L’ultima fatica di Andrew Dominik, già regista di Cogan e L’Assassinio di Jesse James per mano del codardo Robert Ford, è stata presentata al Lido di Venezia in versione 3D. Diciamolo subito: la tridimensionalità delle immagini è usata con sapienza per creare effetti sicuramente spettacolari ed enfatici. Il problema principale della stereoscopia consiste, inspiegabilmente, nei molti disguidi tecnici avuti dalla videocamera durante le riprese. Per ricreare la tridimensionalità si usano macchine da presa a due lenti, poste una accanto all’altra. La cinepresa di Dominik sembra però dotata di due obiettivi autonomi, tanto che, come ammesso durante una scena dal filmmaker, ogni tanto una lente va fuori fuoco mentre l’altra resta centrata. Inoltre, succede che in una videocamera penetri un raggio di luce che non filtra nell’obiettivo parallelo. La conseguenza? Un occhio riceve un’informazione che entra in conflitto con quella dell’altro occhio. L’effetto? Una terribile emicrania.

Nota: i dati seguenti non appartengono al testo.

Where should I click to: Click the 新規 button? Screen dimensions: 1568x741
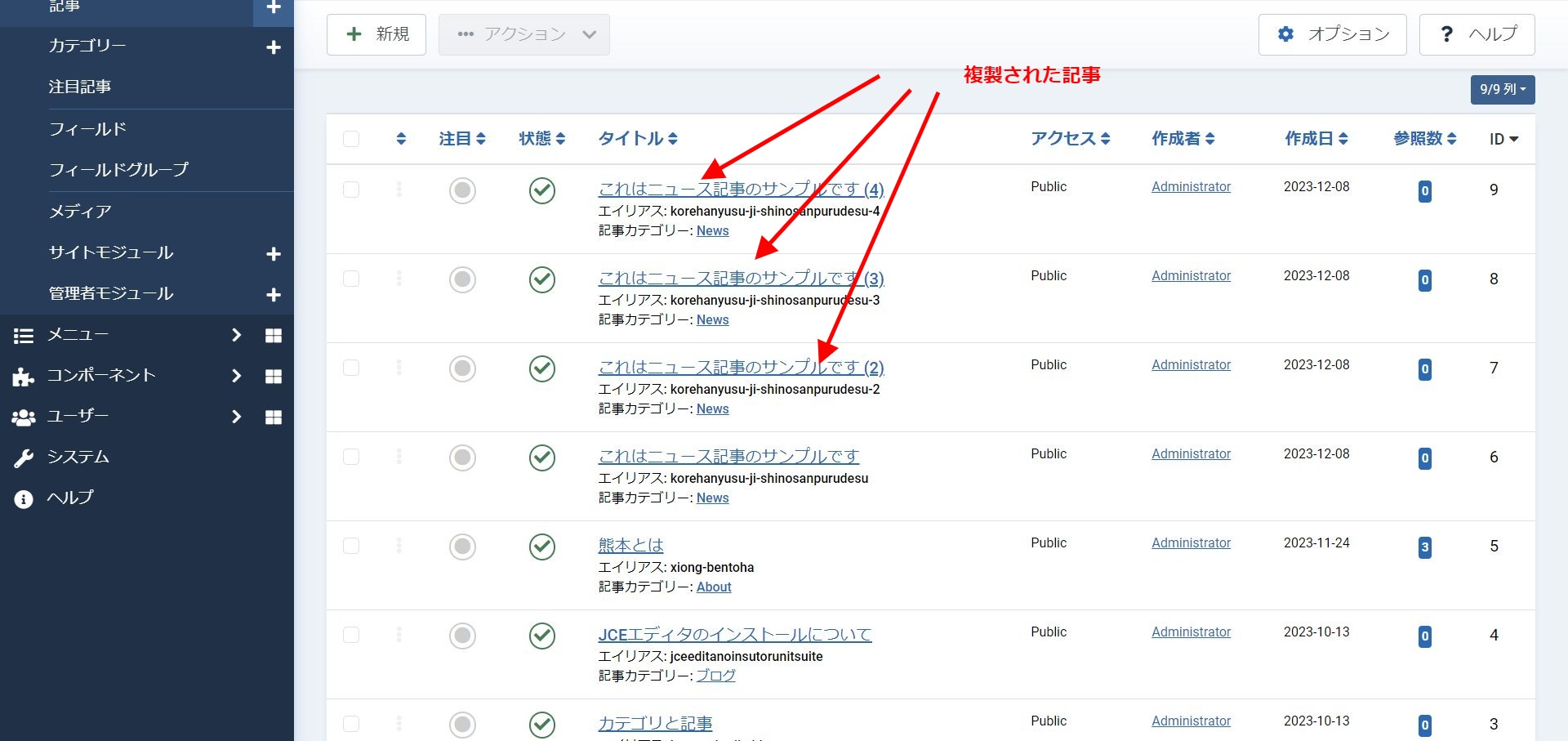376,34
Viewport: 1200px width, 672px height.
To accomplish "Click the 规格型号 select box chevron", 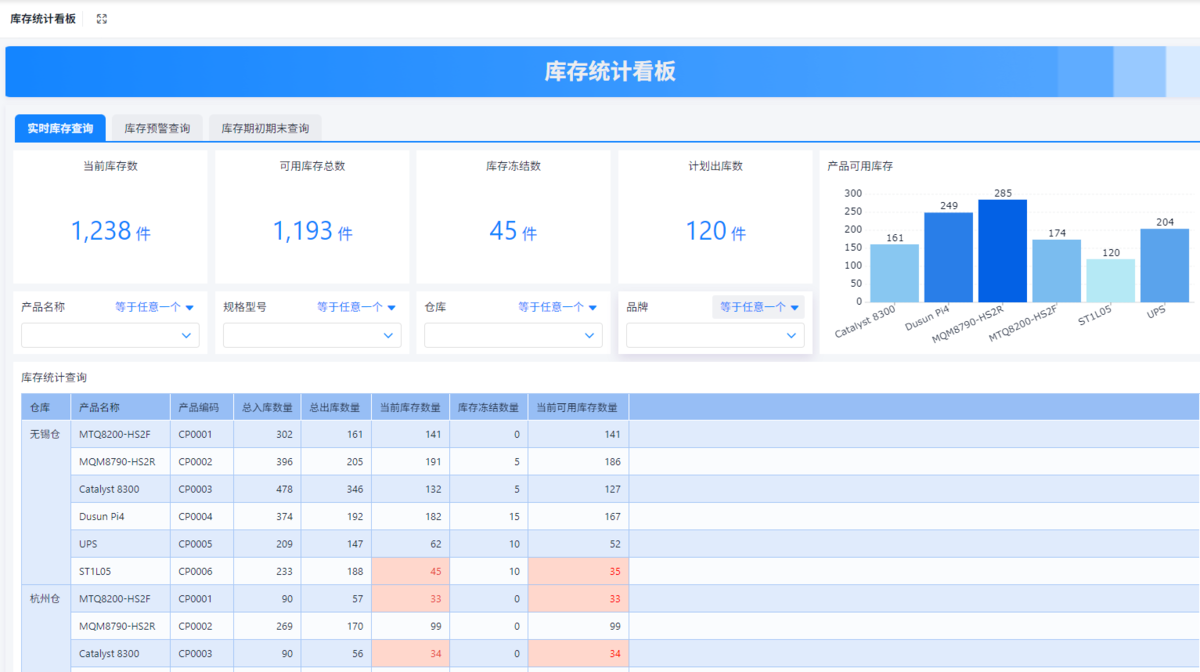I will click(388, 336).
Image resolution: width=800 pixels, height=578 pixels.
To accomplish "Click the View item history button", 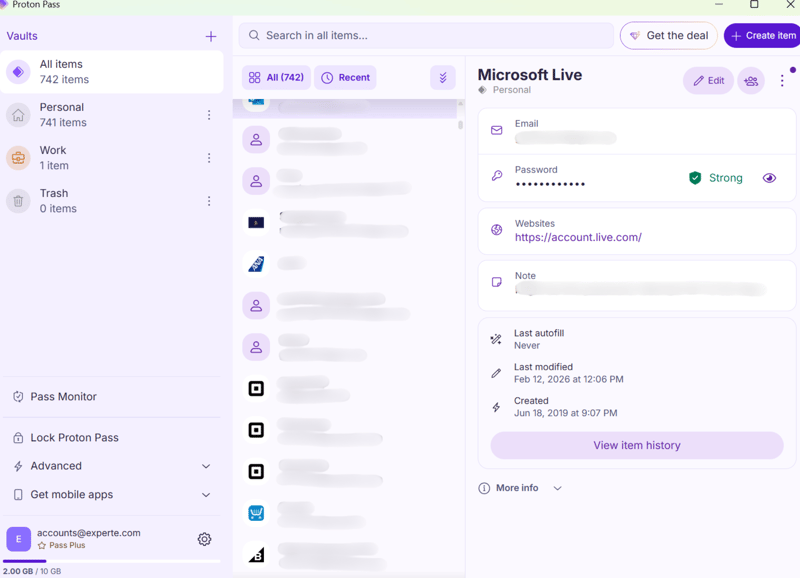I will coord(636,445).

È un peccato però che la fruizione del documentario venga inficiata da una questione tecnica perché One More Time With Feeling, al netto dei mal di testa, è un grande, grandissimo, film. Nick Cave, già compositore di alcune colonne sonore per il cineasta, racconta il suo nuovo album e apre il proprio cuore allo spettatore, mettendo a nudo il dolore terribile e devastante per la perdita del figlio. Ogni canzone viene raccontata secondo una prospettiva intima, accompagnata da immagini cariche di significato che riempiono di valore ciò che si sta ascoltando. Se nella prima metà si resta affascinati dal modo in cui il musicista produce i suoi album, in studio, osservando i rapporti con i colleghi e vivendo le sue debolezze, la seconda metà del documentario è un’intenso viaggio nella sofferenza della famiglia Cave per la tragedia subita. La pellicola diventa una confessione, una seduta psichiatrica, una chiacchierata tra amici, valorizzata da scelte visive che modificano il materiale e creano, tramite il montaggio, un ulteriore significato. I brani acquisiscono valore e profondità una volta che vengono spiegata nelle intenzioni e legati al vissuto del cantante.
One More Time With Feeling riesce a commuovere e ad irradiare di umanità la figura, spesso distaccata, cinica e fredda, di Nick Cave. Musica e immagini danzano assieme in questo meraviglioso esempio di come il cinema possa raccontare l’uomo nelle sue infinite fragilità.